Подошла к женщине Ганна. Закричала бесноватая на разные голоса. И по-волчьи выла, и по-собачьи залаяла. Встала Ганна перед ней. Начала повторять все движения бесноватой. Та руки возденет – и Ганна поднимет. Та кружится – и Ганна закружилась. Все быстрее кружилась бесноватая. Вдруг свалилась как подкошенная. Дергалось тело, вздрагивало. Ганна над телом встала. Будто что-то вытягивала из него, жало или корень. Вытянула, села в изнеможении, лоб мокрый вытерла и улыбнулась.

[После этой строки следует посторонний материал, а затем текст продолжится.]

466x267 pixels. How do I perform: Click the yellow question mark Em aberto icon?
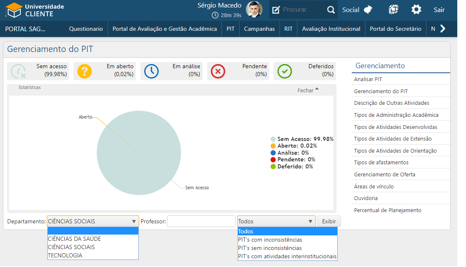(x=84, y=71)
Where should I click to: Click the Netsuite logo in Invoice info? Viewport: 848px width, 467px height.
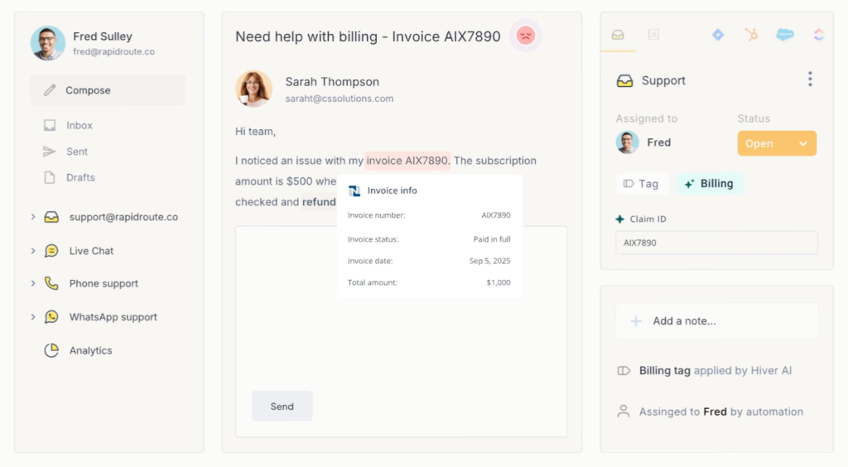(x=354, y=190)
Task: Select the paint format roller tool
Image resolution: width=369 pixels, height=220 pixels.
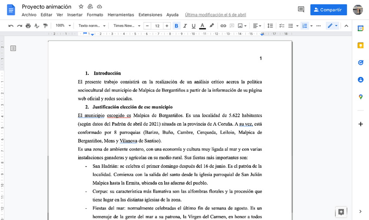Action: (x=37, y=26)
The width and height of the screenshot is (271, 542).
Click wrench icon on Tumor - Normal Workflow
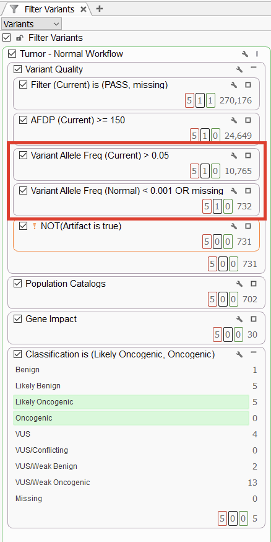[245, 54]
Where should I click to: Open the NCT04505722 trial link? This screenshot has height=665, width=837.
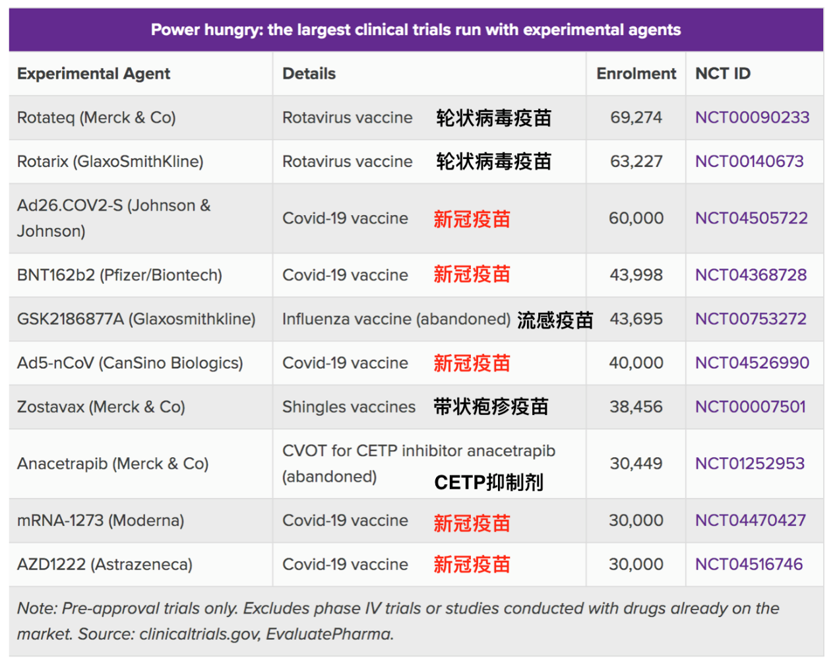[x=751, y=218]
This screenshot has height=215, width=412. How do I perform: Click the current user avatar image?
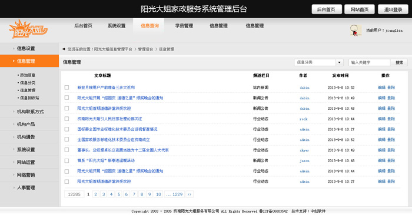pyautogui.click(x=355, y=31)
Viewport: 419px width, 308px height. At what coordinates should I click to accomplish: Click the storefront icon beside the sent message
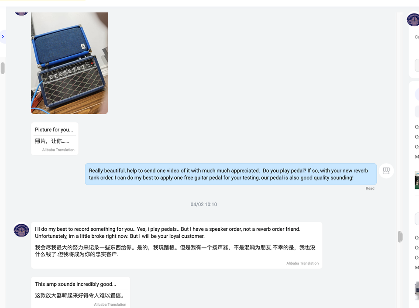386,171
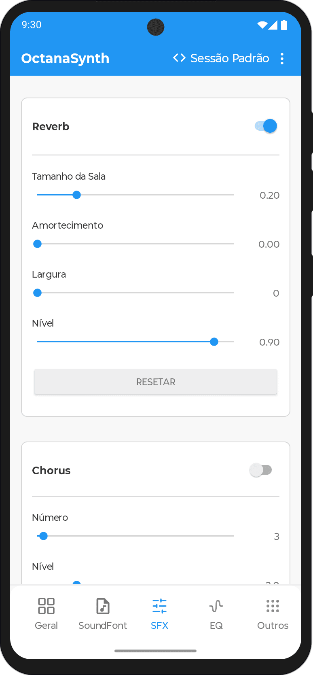This screenshot has width=313, height=675.
Task: Click the Reverb Nível slider handle
Action: pyautogui.click(x=214, y=342)
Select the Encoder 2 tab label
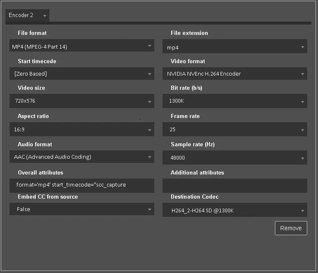This screenshot has height=273, width=318. [x=21, y=15]
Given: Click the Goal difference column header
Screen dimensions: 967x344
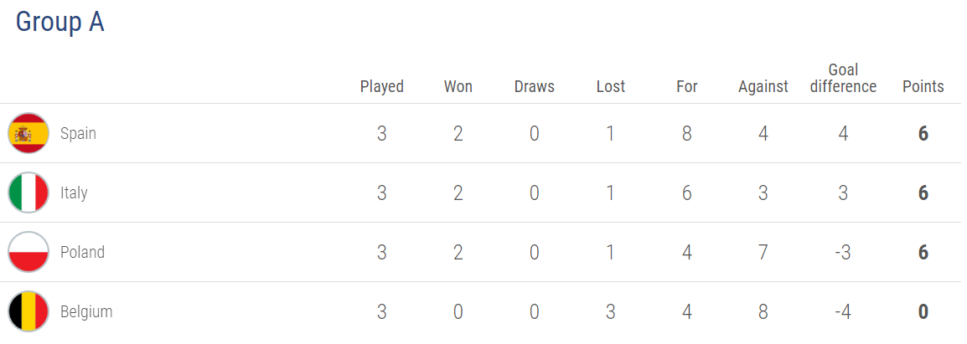Looking at the screenshot, I should 843,79.
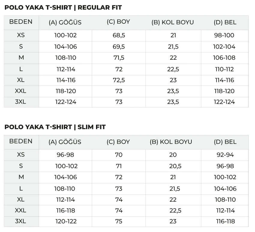Click the (A) GÖĞÜS header in Regular Fit table
Screen dimensions: 255x232
pyautogui.click(x=65, y=22)
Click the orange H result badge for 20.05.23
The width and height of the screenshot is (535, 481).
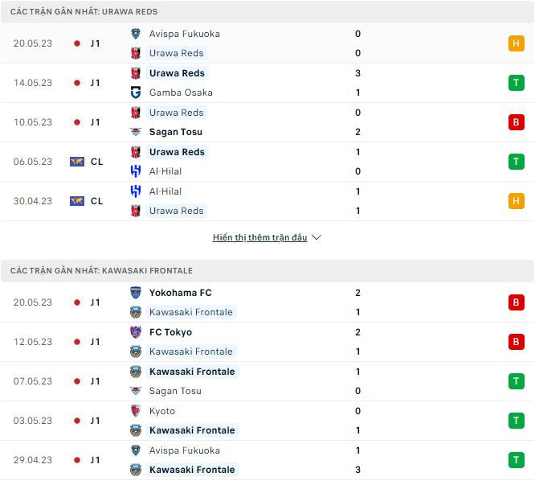pos(516,43)
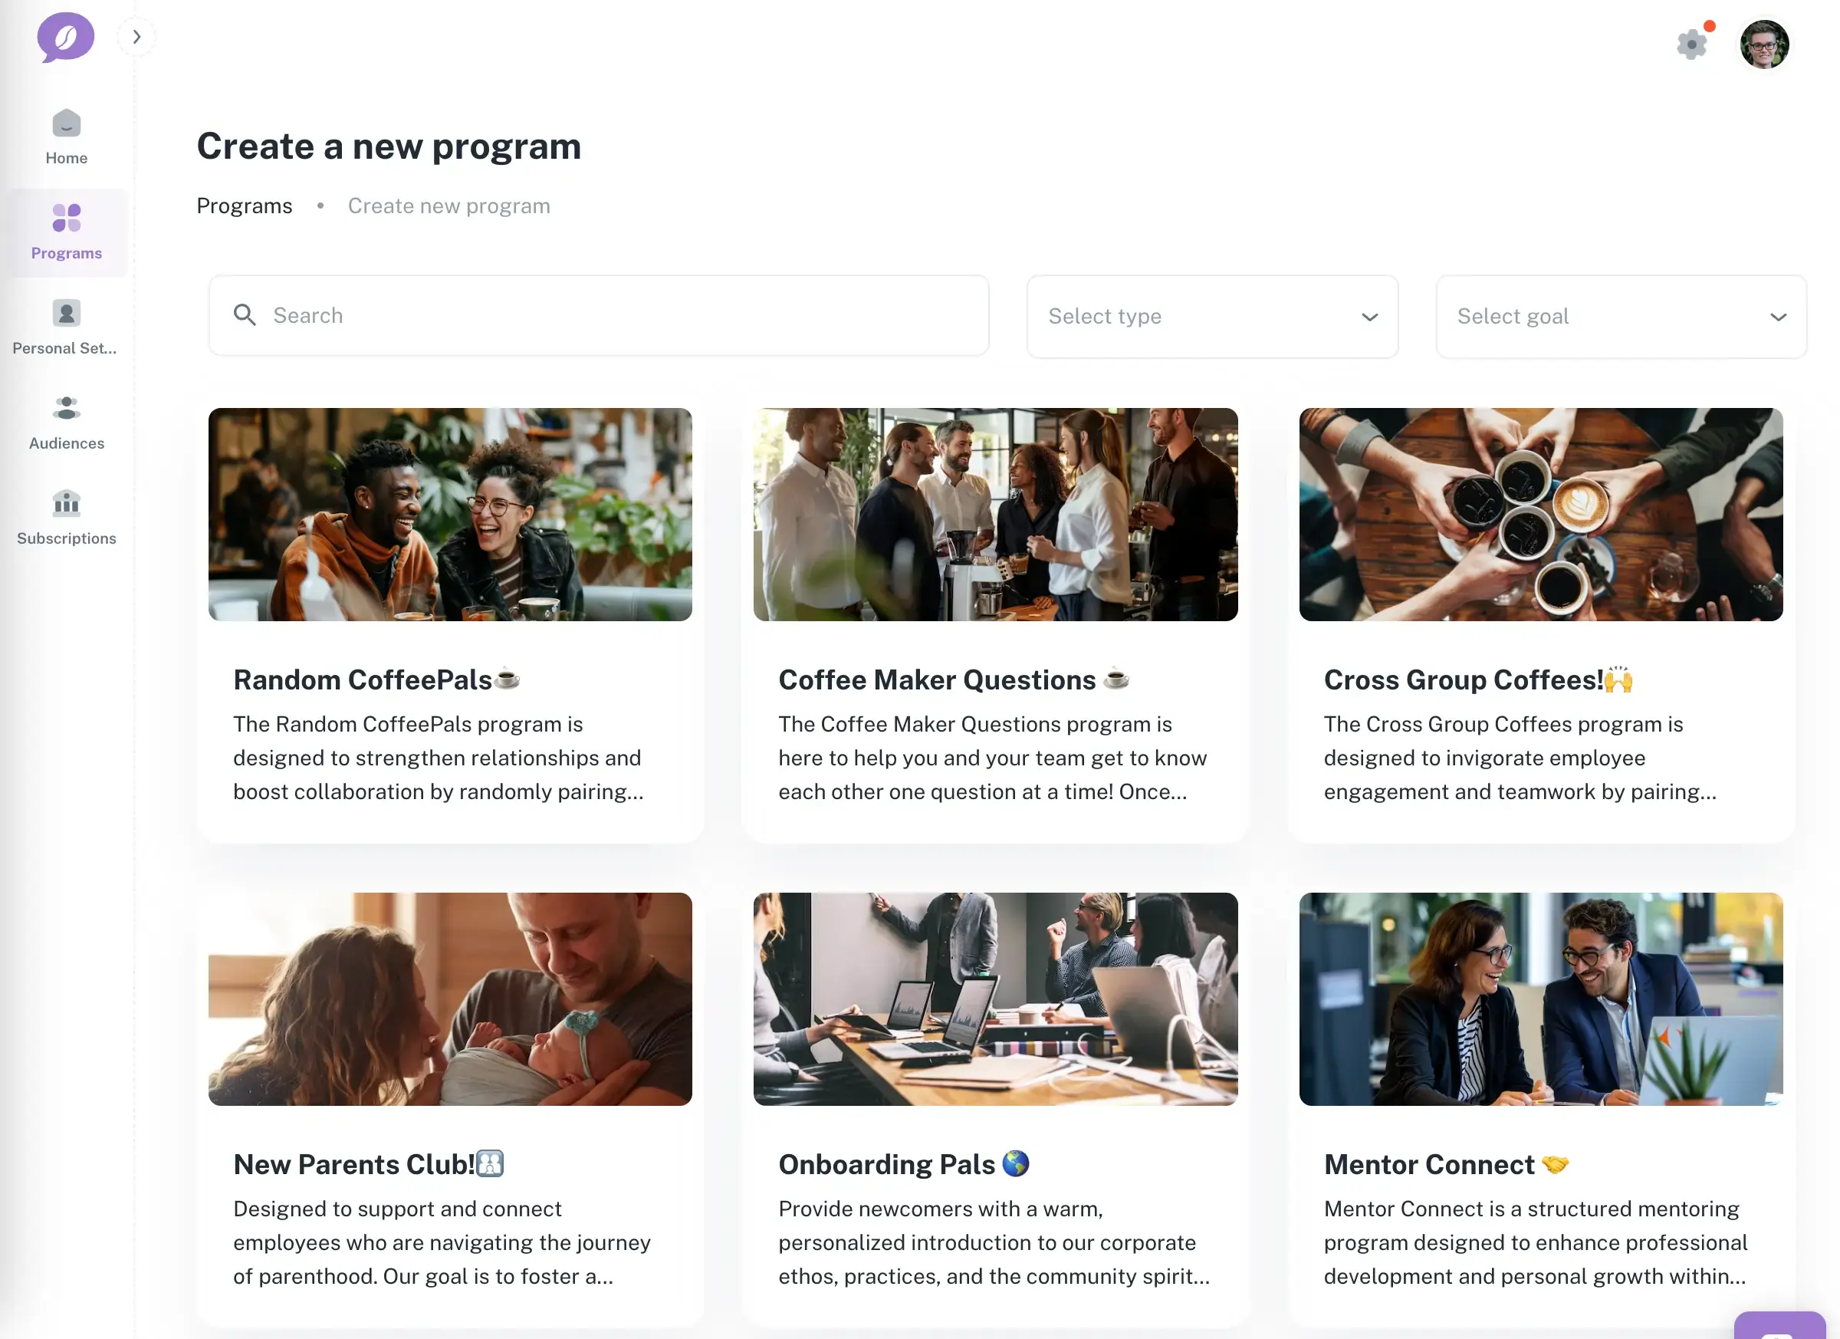1840x1339 pixels.
Task: Click the Programs breadcrumb link
Action: coord(244,206)
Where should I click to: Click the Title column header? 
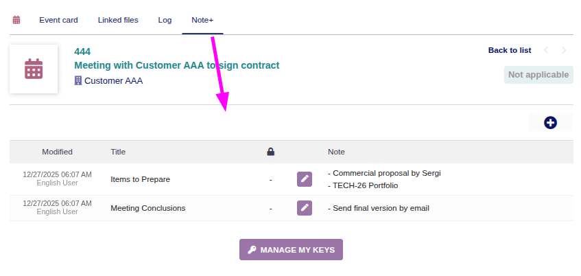[x=118, y=152]
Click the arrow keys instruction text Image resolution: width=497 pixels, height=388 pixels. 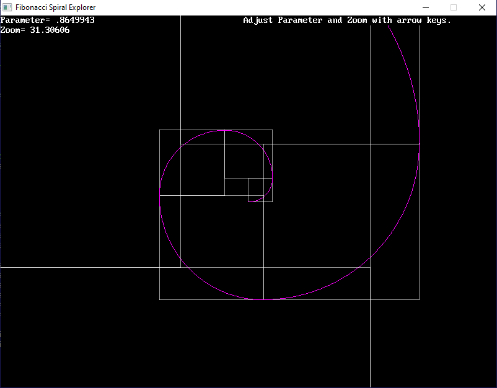[x=347, y=20]
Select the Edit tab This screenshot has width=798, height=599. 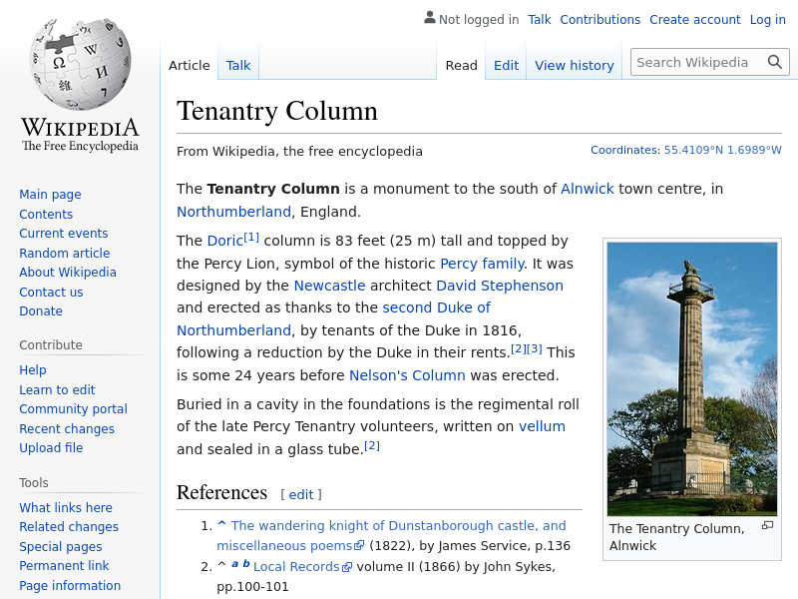pos(506,65)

Женщина встала с земли, подошла к матери, сказала ей как ни в чем не бывало:
– Мама, что мы тут делаем? Пойдем домой.
26
Отец прибежал:
– Дочь умирает! Горит вся, как свечечка сгорает!
Побежала Ганна с отцом девочки.
Девочка в доме лежала, бредила:
– Дай мне аленький цветочек, тата! Дай мне, пожалуйста! Дай, прошу тебя, дай, таточка, дай!..
Ганна напоила ее из бутылочки, что с собой принесла. Посидела рядом закрыв глаза. Девочка очнулась:
– Тата, ты мне сейчас приснился…
27
Шла Ганна обратно. Гроб несли с мальчиком маленьким. Остановились около Ганны.
Мать в ноги Ганне бросилась:
– Оживи его! – В глазах мольба и вера: – Оживи!
Ганна покачала головой: нет!
– Ты все можешь! Верни мне сына!
Нет, покачала головой Ганна. Пошла и заплакала.
Сквозь толпу больных шла, плакала навзрыд.
28
Слепой, только что прозревший, Ганну спрашивал:
– Это небо?
Ганна, улыбаясь, кивала.
– Это дерево?
Ганна кивнула.
– Это солнце?
Не успела Ганна ответить. Во двор к дереву уже кого-то несли на носилках.
– Пропустите! Пропустите меня к ней немедленно! – говорили с носилок.
Сжалась Ганна испуганно. На носилках Тракторина Петровна лежала, смотрела на Ганну.